● **EXERCISE REQUIREMENTS**
Find each line of the records that contains the word "This" and copy it out. Case counts.

● **Items listed in a dataset**
- - -

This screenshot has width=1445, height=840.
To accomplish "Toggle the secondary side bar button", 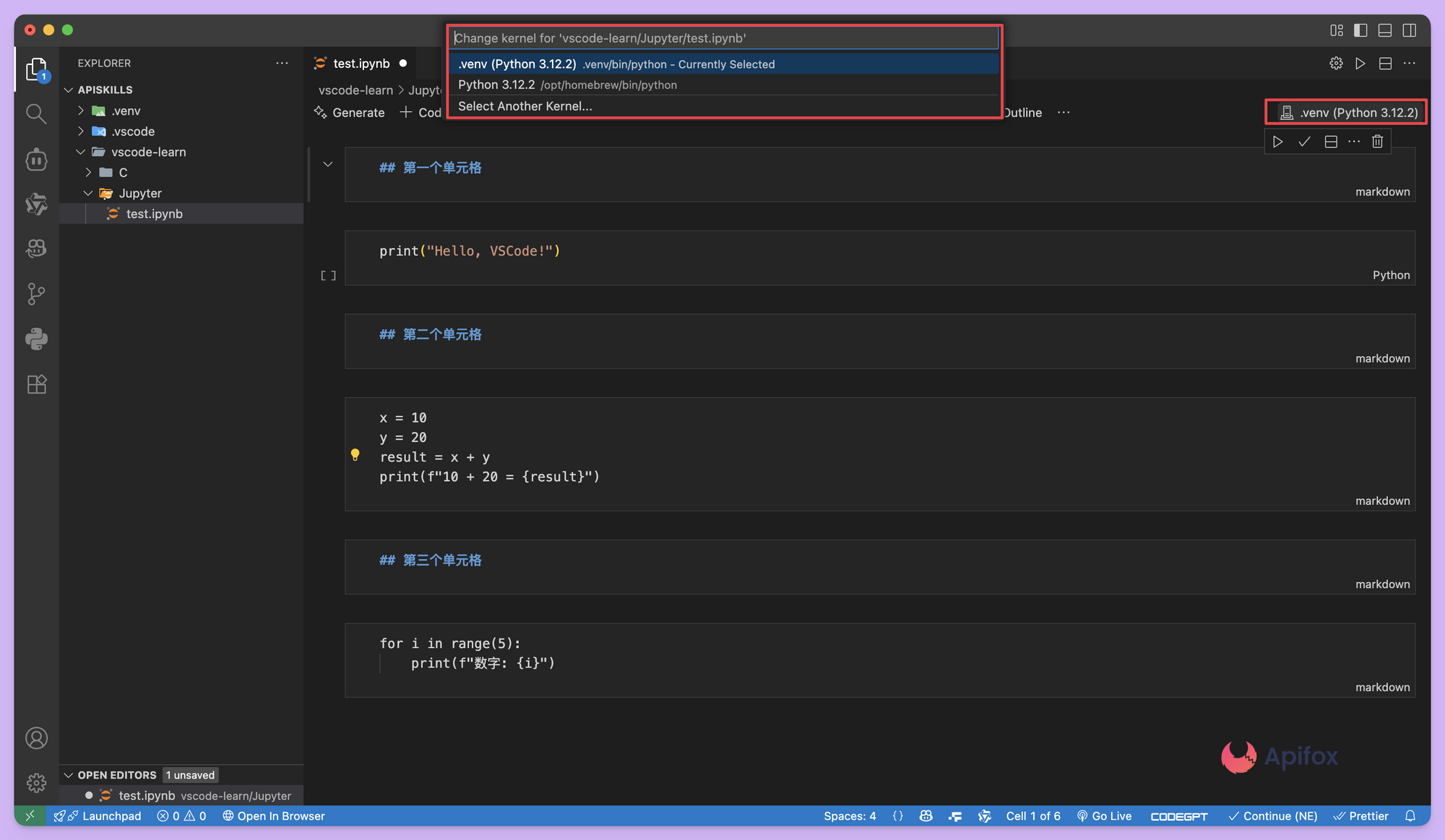I will pos(1409,30).
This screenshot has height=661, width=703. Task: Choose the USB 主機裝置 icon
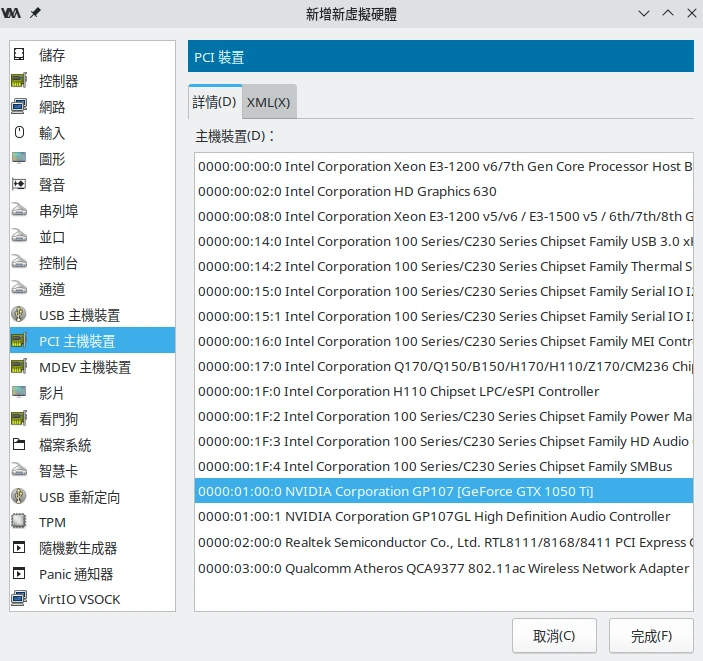pyautogui.click(x=19, y=315)
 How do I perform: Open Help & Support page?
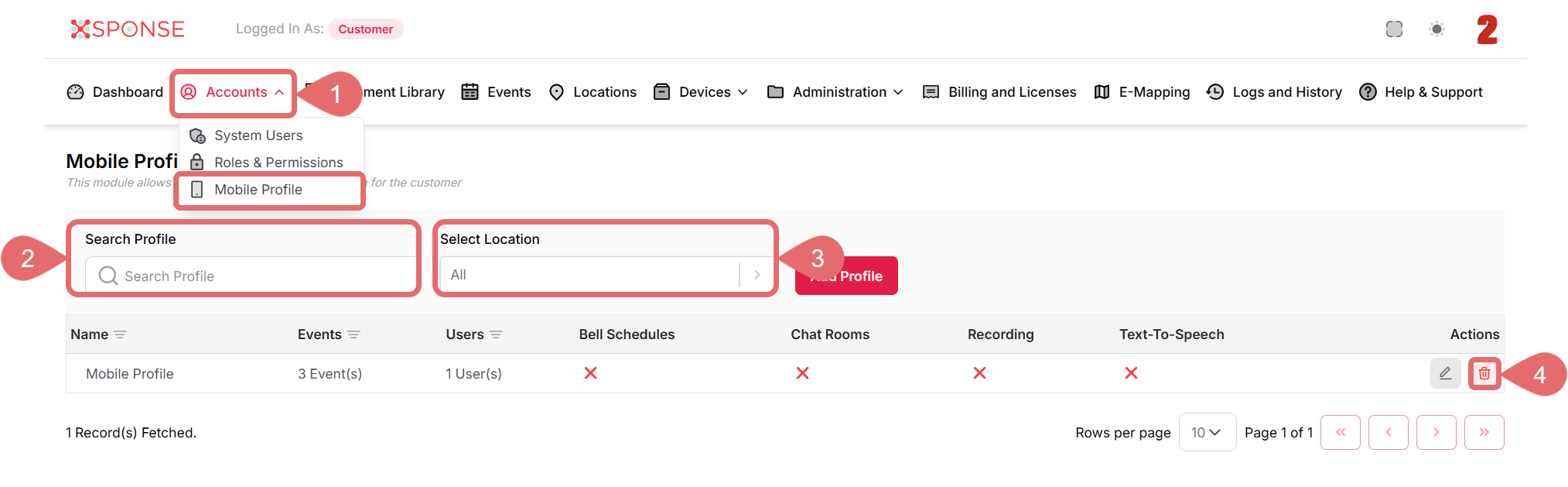click(1421, 92)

- - -

● **CORRECT RESULT**
This screenshot has width=1445, height=840.
This screenshot has height=661, width=703. Task: Choose the USB 主機裝置 icon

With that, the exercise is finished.